Slí Eile: Before anyone gets carried away with claims that newcomers are heading home and families are abandoning their homes and schools …latest published CSO data (Population and Migration Estimates) confirm that:
* inward migration is down but is still running at twice the annual average of what it was in the late-1980s (57,000 in the 12 months to April 2009)
* emigration is picking up and this is clearly impacting on ‘EU12’ (including Polish workers affected by the building slump)
* there were more children under the age of 15 entering the State than leaving up to last April (table 5)
* the collapse in employment and the severity of the recession in Ireland will, undoubtedly, give rise to some net outward migration. This process may even accelerate in the course of 2010 as unemployment peaks, here, and labour market conditions improve abroad. However, there are major caveats:
* family migration is much slower to respond which explains the absence of any significant flows for persons under 15 (as distinct from those in their 20s and 30s)
* conditions, today, are very different to those in mid-1980s Ireland (welfare for families has improved in relative terms even if these are now under threat)....
* employment conditions across Europe are precarious - countries like Poland has an unemployment rate of 8% and rising in Q1 of this year (and higher still in the Baltic Republics) – check out Table 25 of today's CSO Quarterly National Household Survey.

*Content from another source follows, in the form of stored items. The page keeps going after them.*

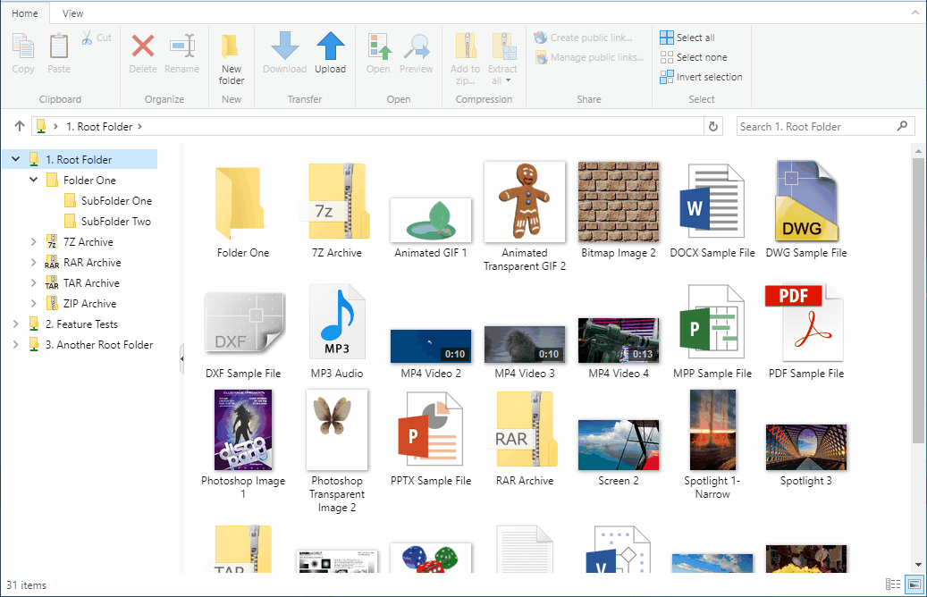Select SubFolder Two in tree
This screenshot has height=597, width=927.
pos(115,222)
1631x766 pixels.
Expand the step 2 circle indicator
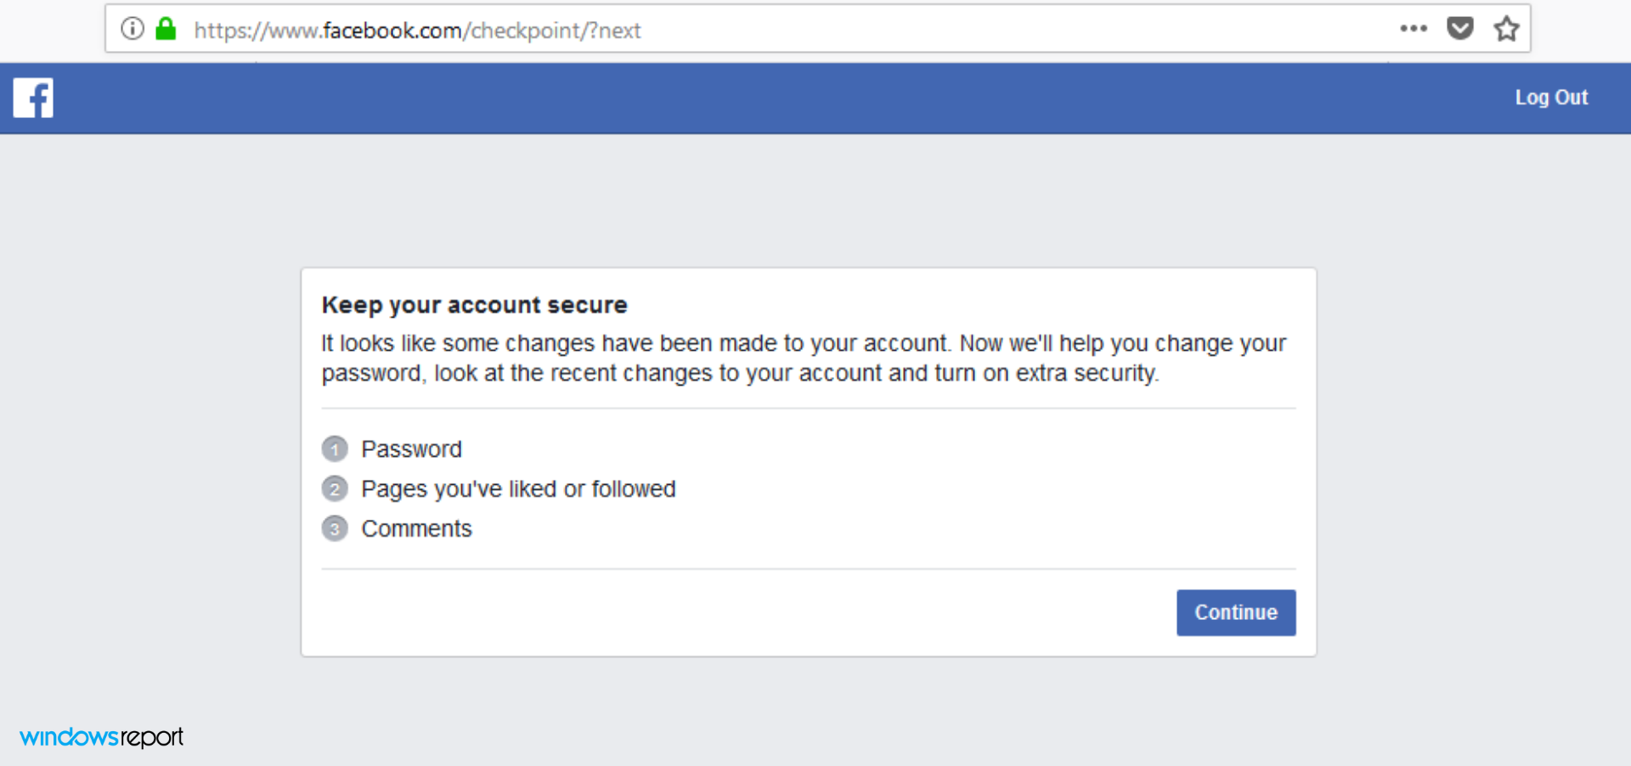[335, 488]
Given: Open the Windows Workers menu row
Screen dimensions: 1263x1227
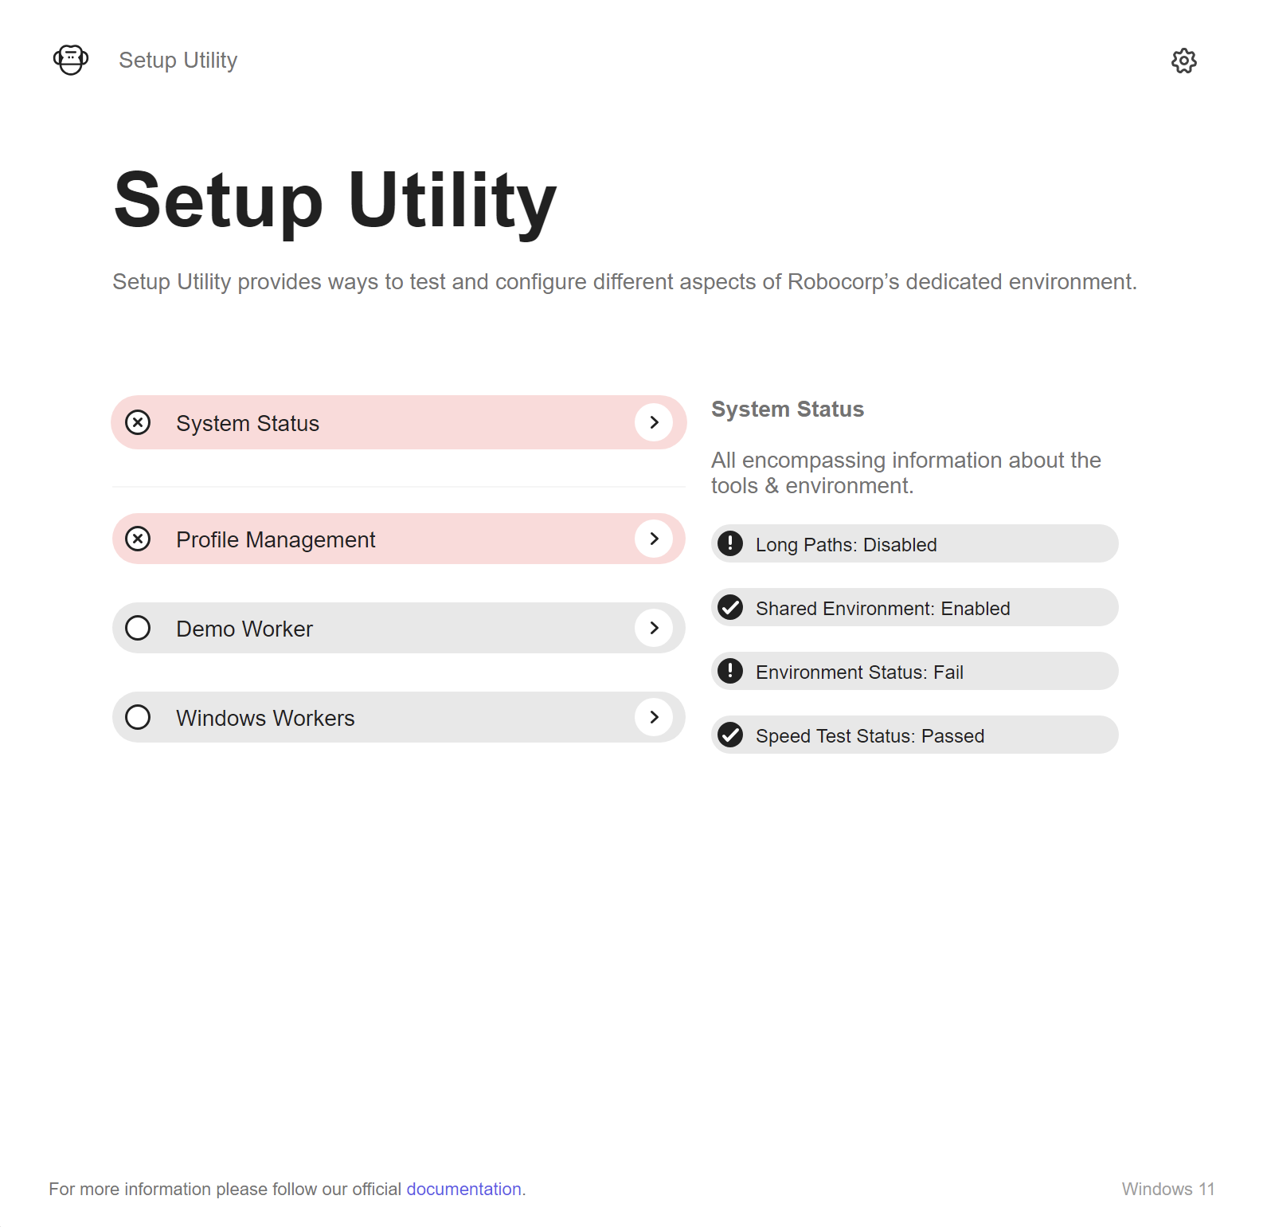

Also, the following profile of migration in Ireland is of interest - click here.
As we peer into the future there is much uncertainty (NAMA long-term values and demographics please note) about what will happen here, in the UK, across the EU27 and elsewhere. Some period of prolonged and slow recovery, here, allied to ‘jobless growth’ is one possible outcome. The relationships, drivers and ‘push and pull’ factors are not as they were in the past and it would be foolish to extrapolate too much from the past. Migration used to be the joker in the demography pack. Births and fertility have now joined migration as the great unknown. Some commentators are predicting a fall in births and in the birth rate as the recession kicks in. The latest available data indicate that births continue to run at a very high level – the highest since the late 19th Century with a total period fertility rate of close to 2.1 in 2008 (replacement level).
The implications for population growth and continuing demand for service provision are ominous. There is no comfort for those of the view that the recession will solve the excess demand for social housing, education and a decent health service. A Malthusian market response is not on the cards any time soon. Our economy and society is more closely enmeshed in the global situation than ever.